Re: Eagerly scan all-visible pages to amortize aggressive vacuum - Mailing list pgsql-hackers

From Melanie Plageman
Subject Re: Eagerly scan all-visible pages to amortize aggressive vacuum
Date
Msg-id CAAKRu_bQC8hQuugxPrMqUTfTBjLCWpqhxLka_R4mDv9Meb+AZw@mail.gmail.com
Whole thread Raw
In response to Re: Eagerly scan all-visible pages to amortize aggressive vacuum  (Robert Haas <robertmhaas@gmail.com>)
Responses Re: Eagerly scan all-visible pages to amortize aggressive vacuum
List pgsql-hackers
On Tue, Feb 4, 2025 at 3:55 PM Robert Haas <robertmhaas@gmail.com> wrote:
>
> On Tue, Feb 4, 2025 at 2:57 PM Robert Treat <rob@xzilla.net> wrote:
> > > Yea, I thought that counting them as failures made sense because we
> > > did fail to freeze them. However, now that you mention it, we didn't
> > > fail to freeze them because of age, so maybe we don't want to count
> > > them as failures. I don't expect us to have a bunch of contended
> > > all-visible pages, so I think the question is about what makes it more
> > > clear in the code. What do you think? Should I reset was_eager_scanned
> > > to false if we don't get the cleanup lock?
> >
> > I feel like if we are making the trade-off in resources to attempt
> > eager scanning, and we weren't making progress for whatever reason
> > (and in the lock failure cases, wouldn't some of those be things that
> > would prevent us from freezing?) then it would generally be ok to bias
> > towards bailing sooner rather than later.
>
> Failures to acquire cleanup locks are, hopefully, rare, so it may not
> matter that much. Having said that, if we skip a page because we can't
> acquire a cleanup lock on it, I think that means that it was already
> present in shared_buffers, which means that we didn't have to do an
> I/O to get it. Since I think the point of the failure cap is mostly to
> limit wasted I/O, I would lean toward NOT counting such cases as
> failures.

I think I misspoke when I said we are unlikely to have contended
all-visible pages. I suppose it is trivial to concoct a scenario where
there are many pinned all-visible pages.

Initially I agreed with you that we shouldn't count eagerly scanned
pages we failed to freeze because we didn't get the cleanup lock as
failures. If the page is pinned in shared buffers, it is necessarily
not going to cost us a read -- which is the main overhead of failed
eager freezes.

However, if we don't count an eagerly scanned page as a failure when
we don't get the cleanup lock because we won't have incurred a read,
then why would we count any eagerly scanned page in shared buffers as
a failure?

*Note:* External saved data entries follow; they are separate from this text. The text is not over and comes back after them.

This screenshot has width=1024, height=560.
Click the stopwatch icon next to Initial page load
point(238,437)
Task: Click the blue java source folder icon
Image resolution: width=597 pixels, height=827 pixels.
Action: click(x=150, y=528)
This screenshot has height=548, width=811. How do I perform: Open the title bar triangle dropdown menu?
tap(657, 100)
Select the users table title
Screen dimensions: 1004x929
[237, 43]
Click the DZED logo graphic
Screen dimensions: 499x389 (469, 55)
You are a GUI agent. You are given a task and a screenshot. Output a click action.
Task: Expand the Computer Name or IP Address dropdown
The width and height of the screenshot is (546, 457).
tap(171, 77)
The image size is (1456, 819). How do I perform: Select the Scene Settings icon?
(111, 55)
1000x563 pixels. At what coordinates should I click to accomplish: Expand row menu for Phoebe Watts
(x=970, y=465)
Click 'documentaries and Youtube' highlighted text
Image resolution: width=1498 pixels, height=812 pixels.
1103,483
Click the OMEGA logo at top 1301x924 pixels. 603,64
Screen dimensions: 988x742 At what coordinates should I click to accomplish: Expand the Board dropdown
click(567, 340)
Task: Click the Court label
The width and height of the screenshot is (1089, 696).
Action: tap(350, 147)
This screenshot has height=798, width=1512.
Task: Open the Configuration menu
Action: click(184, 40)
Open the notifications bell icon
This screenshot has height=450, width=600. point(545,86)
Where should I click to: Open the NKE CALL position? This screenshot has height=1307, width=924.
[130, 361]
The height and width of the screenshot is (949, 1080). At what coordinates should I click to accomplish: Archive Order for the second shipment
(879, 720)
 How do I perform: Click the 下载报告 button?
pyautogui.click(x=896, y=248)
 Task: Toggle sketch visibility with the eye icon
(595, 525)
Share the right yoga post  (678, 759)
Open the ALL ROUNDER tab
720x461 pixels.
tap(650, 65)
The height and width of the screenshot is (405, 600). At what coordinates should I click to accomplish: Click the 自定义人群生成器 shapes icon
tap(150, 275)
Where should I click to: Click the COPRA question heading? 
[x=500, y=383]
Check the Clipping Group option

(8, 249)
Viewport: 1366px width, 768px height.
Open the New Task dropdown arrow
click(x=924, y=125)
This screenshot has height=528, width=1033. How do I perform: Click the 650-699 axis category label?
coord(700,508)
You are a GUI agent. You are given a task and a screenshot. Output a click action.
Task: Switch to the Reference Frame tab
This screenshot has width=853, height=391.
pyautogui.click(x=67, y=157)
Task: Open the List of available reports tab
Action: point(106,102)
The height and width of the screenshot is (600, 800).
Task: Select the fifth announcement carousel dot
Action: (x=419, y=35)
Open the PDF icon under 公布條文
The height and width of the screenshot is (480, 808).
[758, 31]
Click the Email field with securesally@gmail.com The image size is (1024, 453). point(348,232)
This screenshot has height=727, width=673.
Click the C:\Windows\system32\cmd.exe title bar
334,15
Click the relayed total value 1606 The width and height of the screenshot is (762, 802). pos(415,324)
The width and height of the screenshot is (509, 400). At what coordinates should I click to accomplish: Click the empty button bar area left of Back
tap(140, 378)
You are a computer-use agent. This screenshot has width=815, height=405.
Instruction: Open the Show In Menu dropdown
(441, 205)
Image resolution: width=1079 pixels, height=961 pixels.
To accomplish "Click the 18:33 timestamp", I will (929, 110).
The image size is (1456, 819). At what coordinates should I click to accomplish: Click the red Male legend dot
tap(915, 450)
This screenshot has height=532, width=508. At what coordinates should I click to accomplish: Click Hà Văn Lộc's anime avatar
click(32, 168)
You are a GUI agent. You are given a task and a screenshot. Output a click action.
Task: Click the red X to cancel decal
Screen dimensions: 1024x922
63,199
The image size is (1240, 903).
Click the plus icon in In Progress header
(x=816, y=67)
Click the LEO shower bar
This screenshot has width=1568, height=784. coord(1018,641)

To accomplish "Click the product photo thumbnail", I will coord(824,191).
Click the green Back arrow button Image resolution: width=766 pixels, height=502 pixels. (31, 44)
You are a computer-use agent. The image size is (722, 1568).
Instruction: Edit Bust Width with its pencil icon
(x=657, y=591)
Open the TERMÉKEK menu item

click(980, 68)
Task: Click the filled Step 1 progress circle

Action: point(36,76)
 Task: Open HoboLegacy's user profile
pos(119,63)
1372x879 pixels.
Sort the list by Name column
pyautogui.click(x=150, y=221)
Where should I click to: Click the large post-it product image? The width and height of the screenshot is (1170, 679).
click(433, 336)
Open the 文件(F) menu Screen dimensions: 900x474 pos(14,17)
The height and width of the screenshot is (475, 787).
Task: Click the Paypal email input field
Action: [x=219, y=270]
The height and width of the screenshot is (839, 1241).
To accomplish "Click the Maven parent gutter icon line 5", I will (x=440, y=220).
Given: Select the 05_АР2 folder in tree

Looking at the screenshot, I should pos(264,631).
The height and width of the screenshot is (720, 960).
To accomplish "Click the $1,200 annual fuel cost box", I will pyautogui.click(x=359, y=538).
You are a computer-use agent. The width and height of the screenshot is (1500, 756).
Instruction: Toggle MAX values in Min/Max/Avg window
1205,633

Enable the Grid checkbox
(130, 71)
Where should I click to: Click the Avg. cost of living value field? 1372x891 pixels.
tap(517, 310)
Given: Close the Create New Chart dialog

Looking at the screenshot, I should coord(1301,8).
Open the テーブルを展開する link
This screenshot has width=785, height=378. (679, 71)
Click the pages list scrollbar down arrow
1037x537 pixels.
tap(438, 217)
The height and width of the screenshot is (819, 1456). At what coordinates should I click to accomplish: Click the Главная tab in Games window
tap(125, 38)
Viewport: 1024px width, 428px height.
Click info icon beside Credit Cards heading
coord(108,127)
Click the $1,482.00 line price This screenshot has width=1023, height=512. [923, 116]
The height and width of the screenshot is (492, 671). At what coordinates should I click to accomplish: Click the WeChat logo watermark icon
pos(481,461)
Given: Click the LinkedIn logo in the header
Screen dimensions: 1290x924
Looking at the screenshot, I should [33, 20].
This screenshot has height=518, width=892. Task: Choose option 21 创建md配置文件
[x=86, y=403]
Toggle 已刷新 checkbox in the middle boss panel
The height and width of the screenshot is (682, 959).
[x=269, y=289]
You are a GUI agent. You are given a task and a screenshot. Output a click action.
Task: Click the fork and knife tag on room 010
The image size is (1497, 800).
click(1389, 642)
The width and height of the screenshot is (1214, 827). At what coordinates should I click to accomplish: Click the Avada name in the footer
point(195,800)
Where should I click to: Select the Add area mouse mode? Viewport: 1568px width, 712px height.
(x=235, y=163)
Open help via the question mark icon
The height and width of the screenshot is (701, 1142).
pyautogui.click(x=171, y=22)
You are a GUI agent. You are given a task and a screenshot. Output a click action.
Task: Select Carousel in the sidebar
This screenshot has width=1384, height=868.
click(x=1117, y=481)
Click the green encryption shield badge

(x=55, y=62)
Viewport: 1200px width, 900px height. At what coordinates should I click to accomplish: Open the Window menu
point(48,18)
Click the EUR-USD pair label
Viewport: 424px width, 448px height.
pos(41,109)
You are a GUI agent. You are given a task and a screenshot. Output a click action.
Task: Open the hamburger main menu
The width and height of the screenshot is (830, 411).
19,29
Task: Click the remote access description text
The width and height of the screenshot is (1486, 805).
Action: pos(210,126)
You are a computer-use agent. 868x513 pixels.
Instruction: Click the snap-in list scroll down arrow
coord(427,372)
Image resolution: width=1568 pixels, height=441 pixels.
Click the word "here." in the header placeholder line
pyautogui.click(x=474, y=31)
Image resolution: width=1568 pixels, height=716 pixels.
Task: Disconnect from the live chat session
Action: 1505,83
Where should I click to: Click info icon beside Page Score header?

In the case that we actually tried freezing the page and
failed because it was too new, that is giving us information about
whether or not we should keep trying to freeze. So, it is not just
about doing the read but also about what the failure indicates about
the data.

Interestingly, we call heap_tuple_should_freeze() in
lazy_scan_noprune(), so we actually could tell whether or not there
are some tuples on the page old enough to trigger freezing if we had
gotten the cleanup lock. One option would be to add a new output
parameter to lazy_scan_noprune() that indicates whether or not there
were tuples with xids older than the FreezeLimit, and only if there
were not, count it as a failed eager scan.